Every time my friend, who lives about a five-hour drive away comes into town, he reminds me about how good he is at approaching and starting conversations with women the most simple and natural way. He is in his mid forties, but he is in great shape and he talks to women of all ages – from early twenties forward.
He almost always starts his conversations with women the same way. We would walk into a bar / restaurant together, and as soon as we pass by a group of women sitting at a table, he would point at one of their glasses or plates on the table and would ask with seemingly natural curiosity – “What is this?” or “What are you eating?” or “Is it good?” Then, he would follow up with “Where are you guys from?” as a natural transition to continue the conversation.
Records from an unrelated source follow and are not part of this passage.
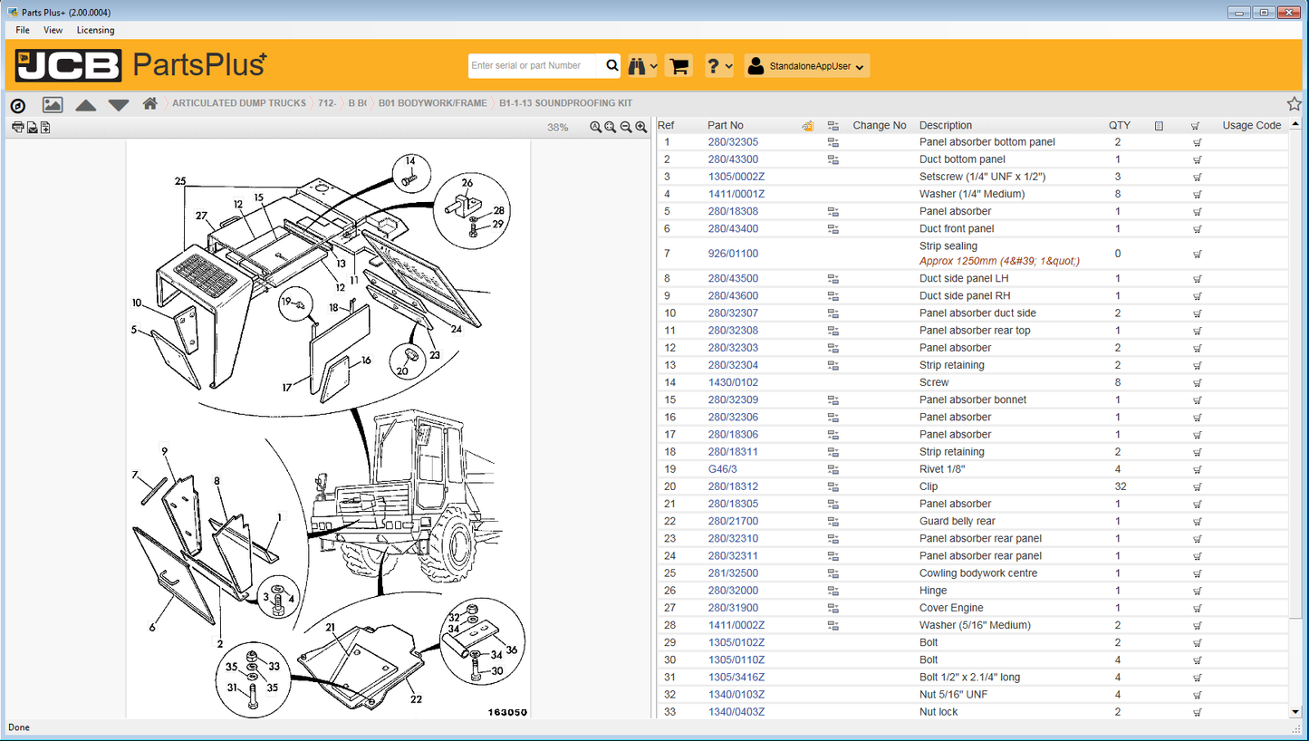
Task: Add part 280/32305 to cart
Action: [1196, 142]
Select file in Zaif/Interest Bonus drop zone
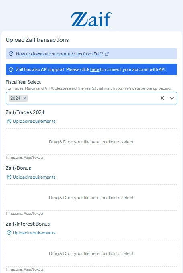This screenshot has width=183, height=273. [92, 253]
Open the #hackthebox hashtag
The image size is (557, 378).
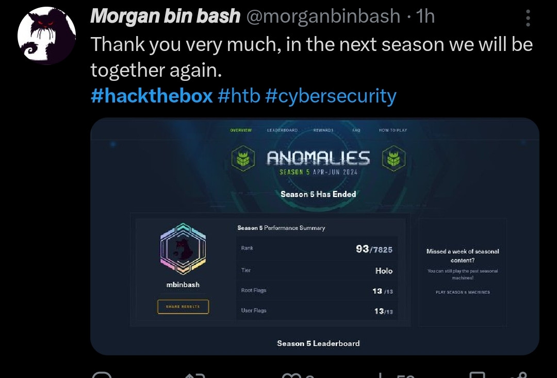tap(152, 96)
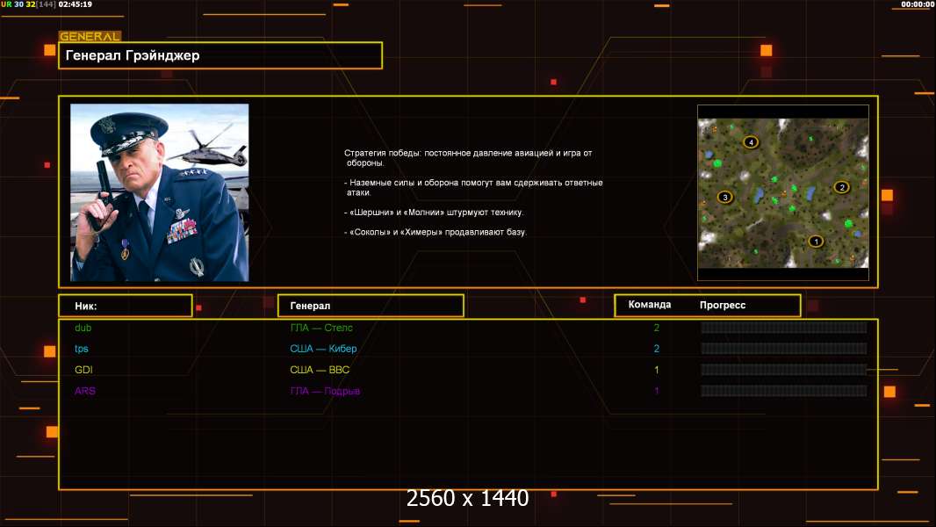
Task: Select the Ник: column header
Action: click(x=125, y=306)
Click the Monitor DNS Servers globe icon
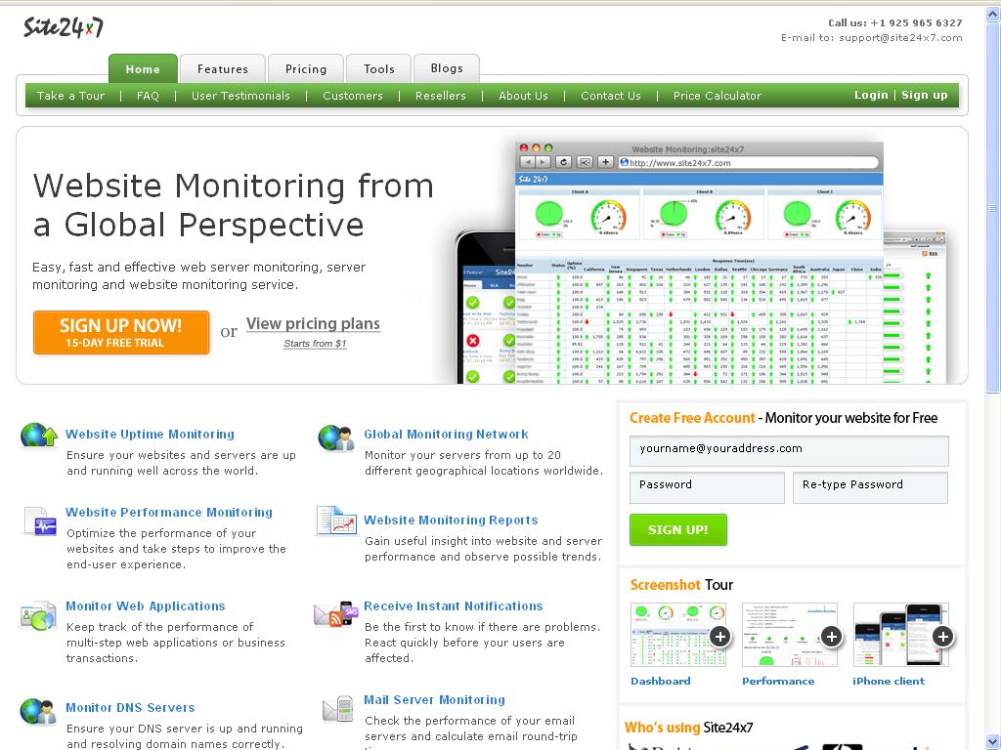 (38, 710)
If they act friendly and “help” the conversation by elaborating on where they are from and where they are headed that night, or even better – if they ask him questions about himself, then he knows that there is an interest and he can stick around and continue talking to the entire group.
Simple asking what a woman is drinking or what’s on her table, if the dish looks interesting and different is an extremely simple, natural and effective way to start a conversation with a woman. Among other things, it allows you to gauge a woman’s interest without being rejected. After all, you are not putting any pressure on the situation. You are not telling her about how beautiful she is and you are not asking her out. You are just making a normal and perfectly appropriate conversation. If she helps carry the conversation on after you ask her what she is drinking/eating, it likely means that she is single, available and might be interested. If, on the other hand, it appears like she is trying to cut the conversation short, it might mean that she is either not interested or a little shy and needs a little more time to open up to you and relax. By the time you ask her where she is from, how long she has been living in the area and whether they have been to that bar / restaurant before or any other kind of similar, simple conversation, you should be able to tell whether your presence is welcome or not, and whether you should stick around and talk to that girl for a little longer, or gracefully exit with “Nice to meet you, enjoy your evening”.
I like this because it's a genuine conversation starter rather than a silly pick up line.
Also, as you said, you can judge her attraction to you based on her willingness to continue the conversation.